Alluminio e acciaio: domanda debole anche nei prossimi mesi

La riduzione della domanda di alluminio e di acciaio dovrebbe continuare anche per il resto del 2023. Ecco le previsioni di metals4U…

Per l’industria dei metalli il 2023 è stato, fino ad ora, un anno difficile. Prezzi in discesa e bassa domanda hanno caratterizzato il mercato in questi mesi, mentre gli operatori si interrogano se questa tendenza potrà proseguire da qui a fine anno.

Per dare una risposta a questi interrogativi facciamo però un breve passo indietro… I prezzi dell’acciaio, dell’alluminio e dell’acciaio inossidabile hanno raggiunto il picco durante la primavera dell’anno scorso a seguito dei timori per la carenza di offerta dovuta alla guerra in Ucraina. Ma gli eccessi si sono progressivamente spenti e la domanda si è indebolita, spingendo gli operatori ad abbassare i prezzi per ridurre le scorte in eccesso. Un processo che è andato avanti nonostante i maggiori costi di produzione a causa dell’aumento del costo dell’energia.

Prezzi in diminuzione per il resto del 2023

Secondo metals4U, portale britannico per l’acquisto di metalli, il prezzo dell’acciaio è diminuito del 31% tra la primavera del 2022 e il gennaio 2023, mentre l’alluminio ha perso oltre il 10% dall’inizio di quest’anno. La domanda globale di metallo è debole mentre le offerte di importazioni di acciaio a basso costo dall’Asia verso l’Europa stanno facendo abbassare i prezzi in tutto il continente.

Per gli esperti di metals4U, i prezzi dei metalli diminuiranno mediamente dell’8% nel 2023 e di un ulteriore 3% nel 2024.

Un’opportunità di risparmiare sui costi per gli acquirenti

Prezzi e domanda bassi sono generalmente negativi per i produttori e i commercianti, ma possono essere un’opportunità di risparmio sui costi per gli acquirenti. In condizioni di mercato come quelle attese, una strategia vincente potrebbe essere quella di acquistare più frequentemente in volumi minori (meglio se da fornitori diversi), per beneficiare di ulteriori riduzioni di prezzo sul mercato.

Attualmente, nonostante alcuni tentativi da parte delle acciaierie di alzare i prezzi, sembra che la debole domanda stia avendo la meglio.

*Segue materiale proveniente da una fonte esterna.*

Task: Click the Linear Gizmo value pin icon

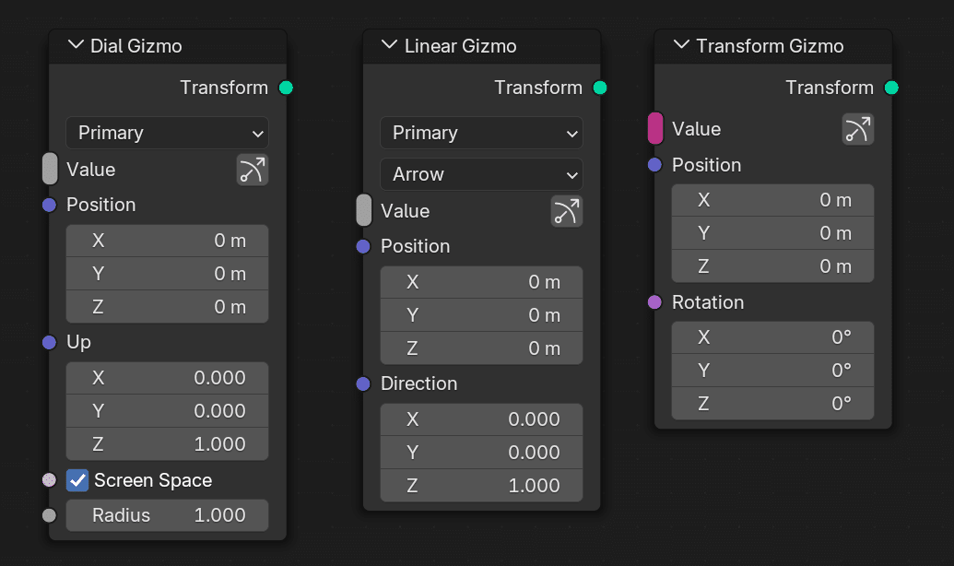Action: (566, 211)
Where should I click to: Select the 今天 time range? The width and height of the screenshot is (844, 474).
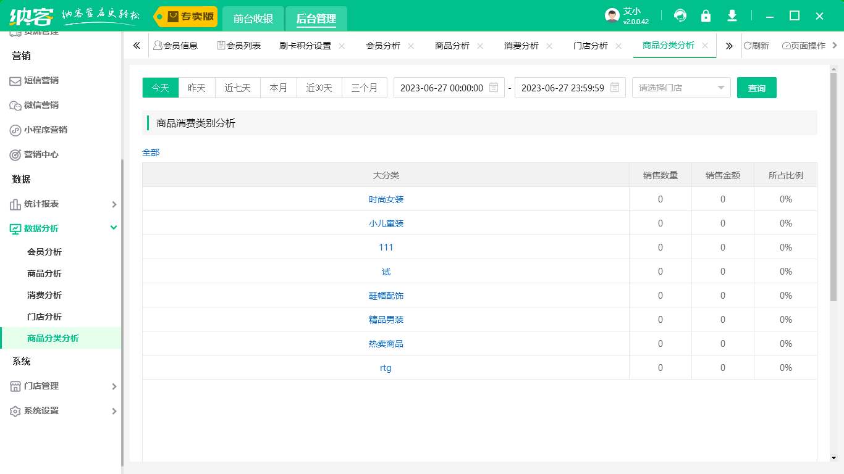pyautogui.click(x=161, y=88)
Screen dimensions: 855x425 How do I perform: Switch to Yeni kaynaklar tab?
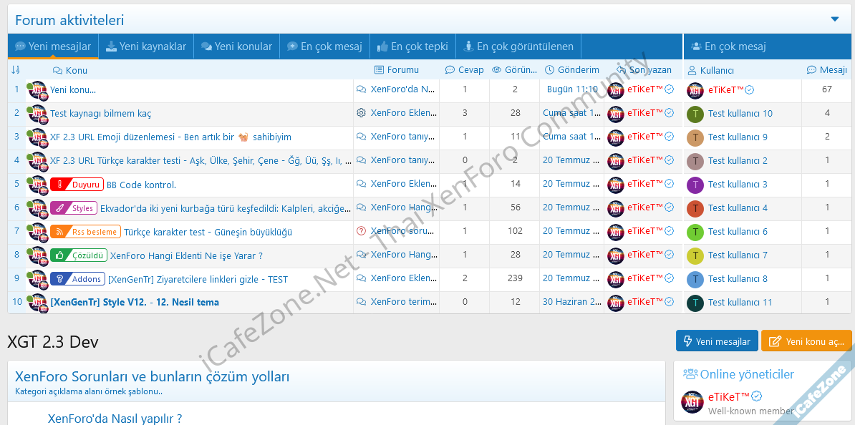[x=146, y=47]
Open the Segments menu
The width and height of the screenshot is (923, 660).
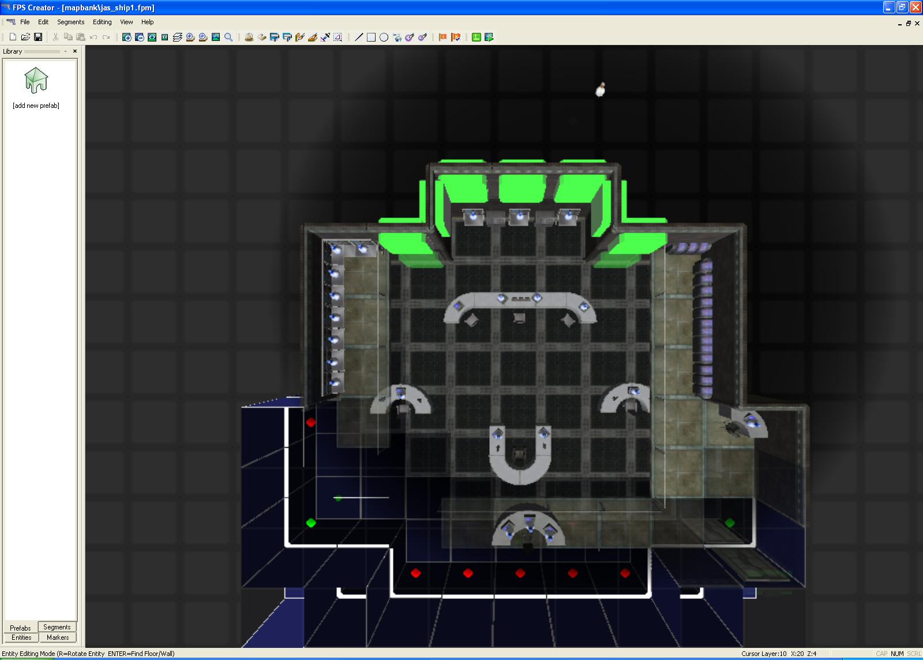coord(70,22)
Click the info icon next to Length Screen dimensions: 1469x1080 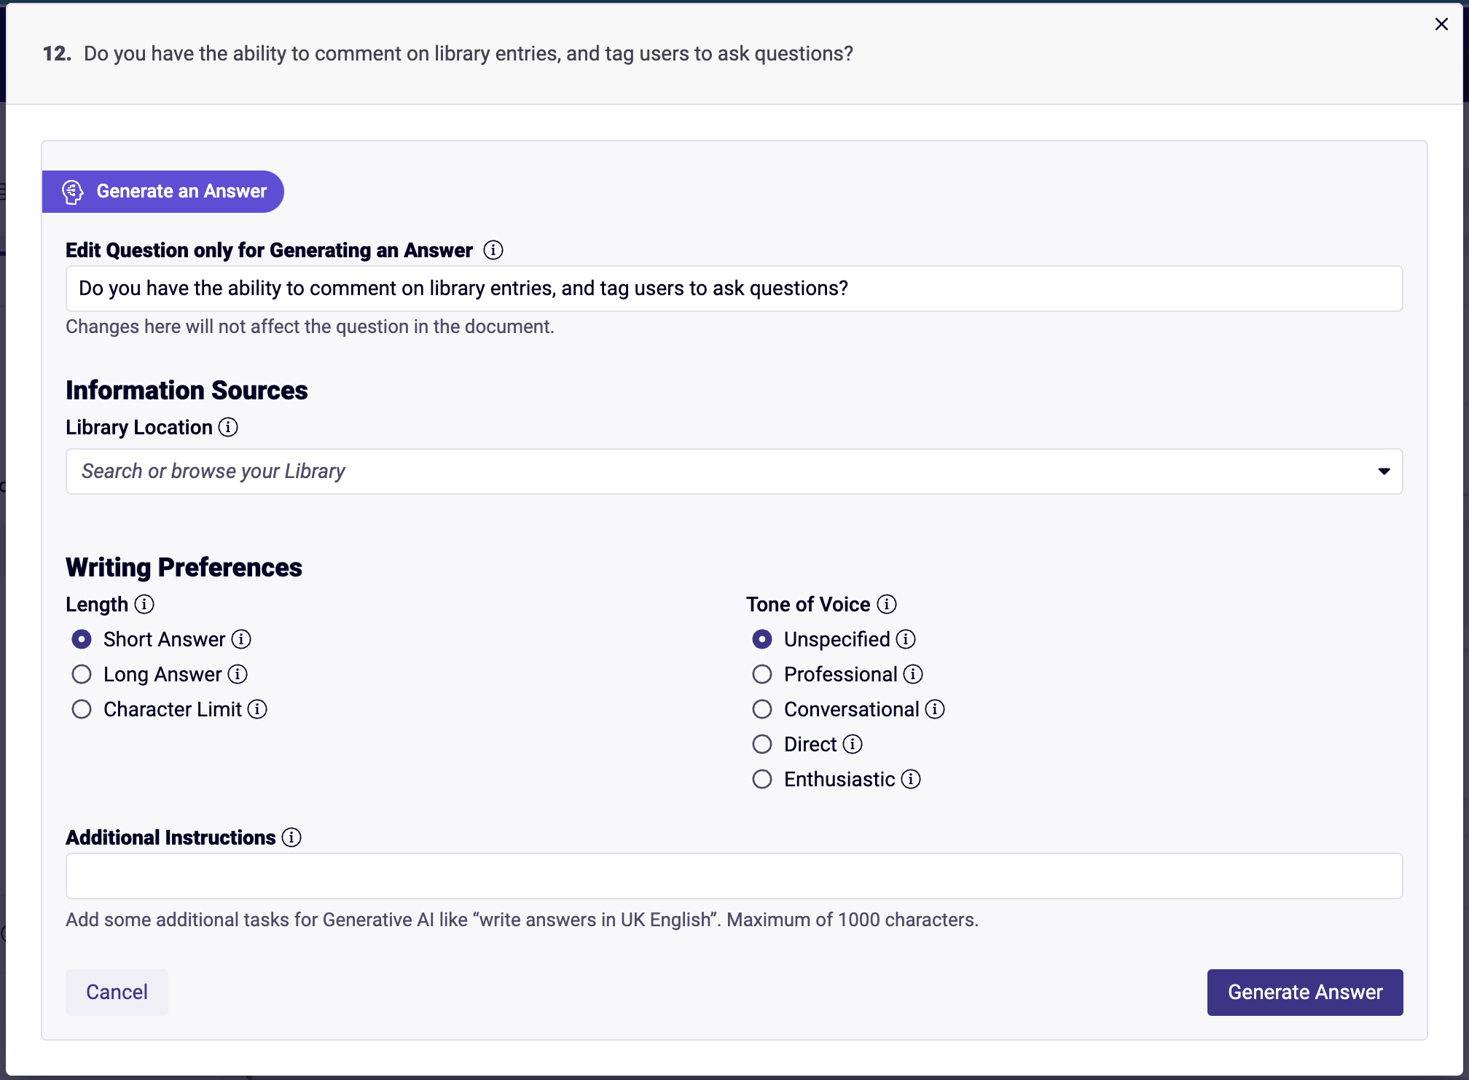(145, 605)
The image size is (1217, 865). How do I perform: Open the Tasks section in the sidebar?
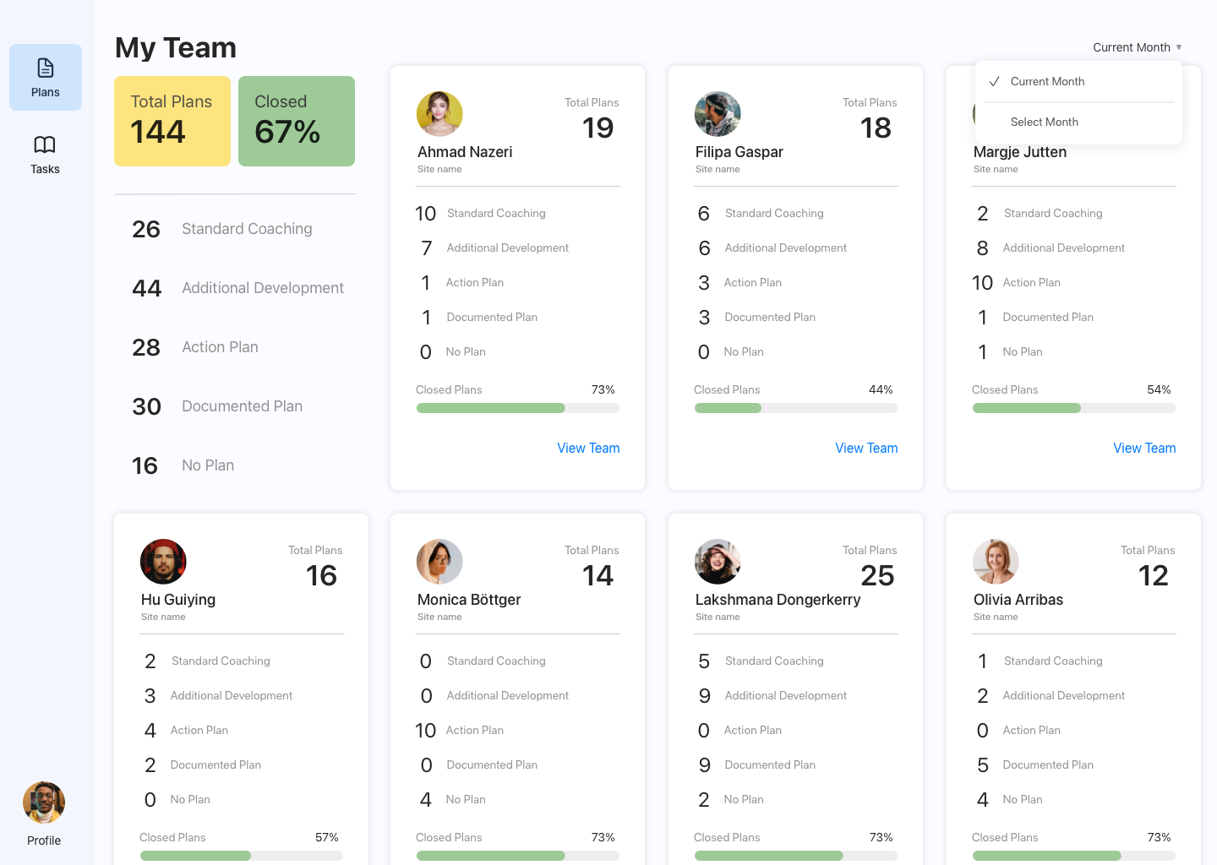(45, 154)
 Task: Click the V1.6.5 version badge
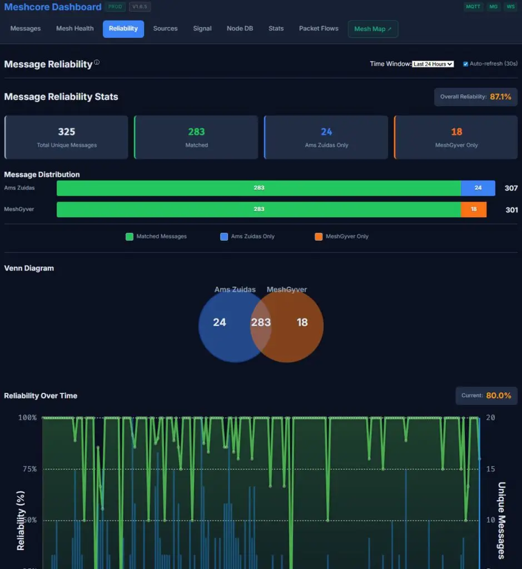tap(140, 7)
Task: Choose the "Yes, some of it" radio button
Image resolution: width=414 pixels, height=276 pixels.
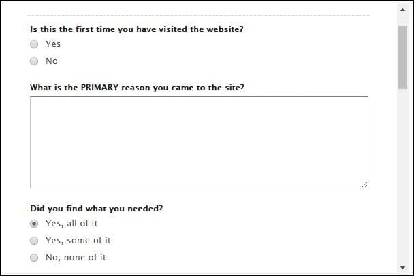Action: click(x=34, y=241)
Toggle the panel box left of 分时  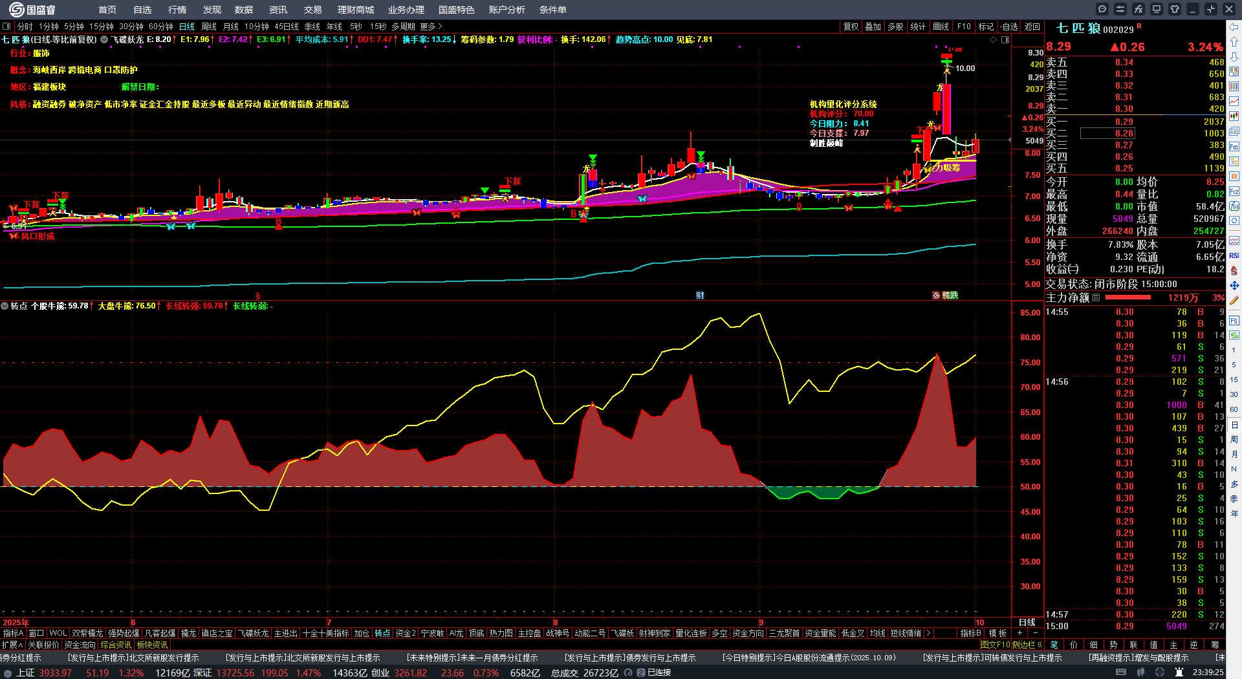pyautogui.click(x=6, y=27)
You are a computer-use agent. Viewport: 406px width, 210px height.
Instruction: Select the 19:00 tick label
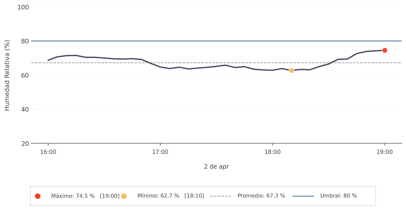coord(385,152)
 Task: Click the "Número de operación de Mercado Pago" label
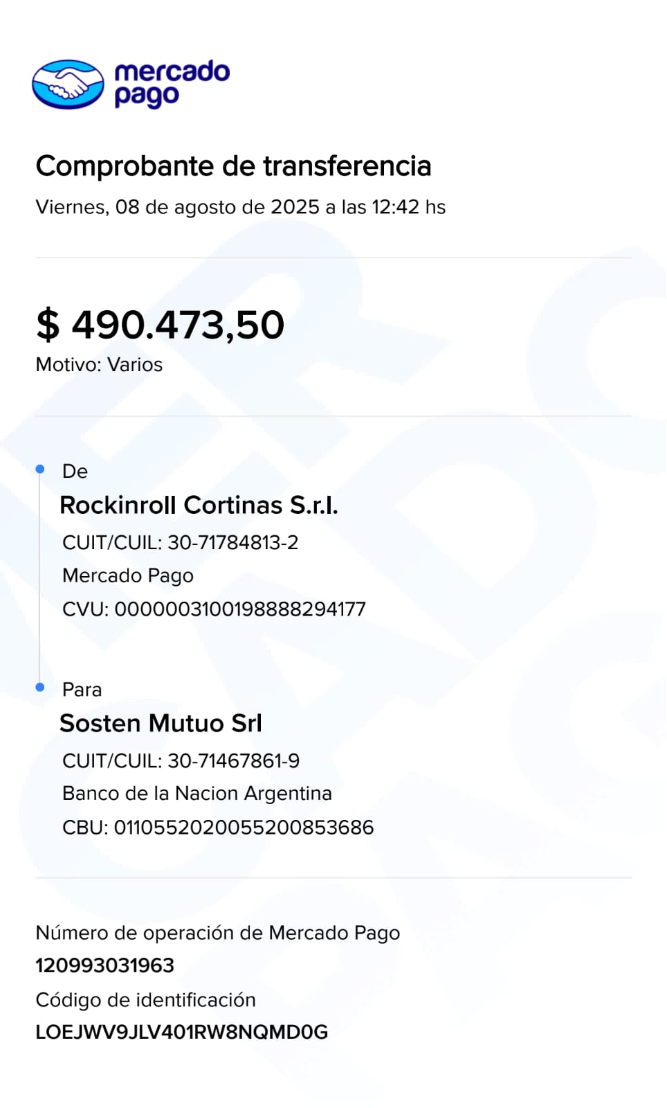point(217,933)
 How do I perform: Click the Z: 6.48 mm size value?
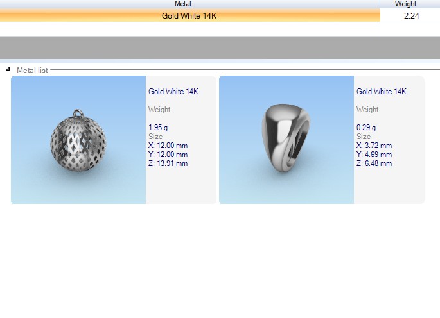374,163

Inoltre, è probabile che questa tendenza prosegua per il resto dell’anno, costringendo le aziende a rallentare la produzione per non rischiare di rimanere ingolfate dalle scorte in eccesso.

Di contro, visto che non mancano tensioni geopolitiche e rischi di disastri naturali, il verificarsi di eventi avversi potrebbe portare a ulteriori carenze di materie prime e colli di bottiglia nei trasporti. Rischi e incertezze a cui le aziende che operano nel settore dei metalli si stanno ormai abituando e, per coloro che non avessero ancora messo in primo piano l’agilità e la flessibilità aziendale per adattarsi alle condizioni di mercato in continua evoluzione, è forse l’ora di cominciare.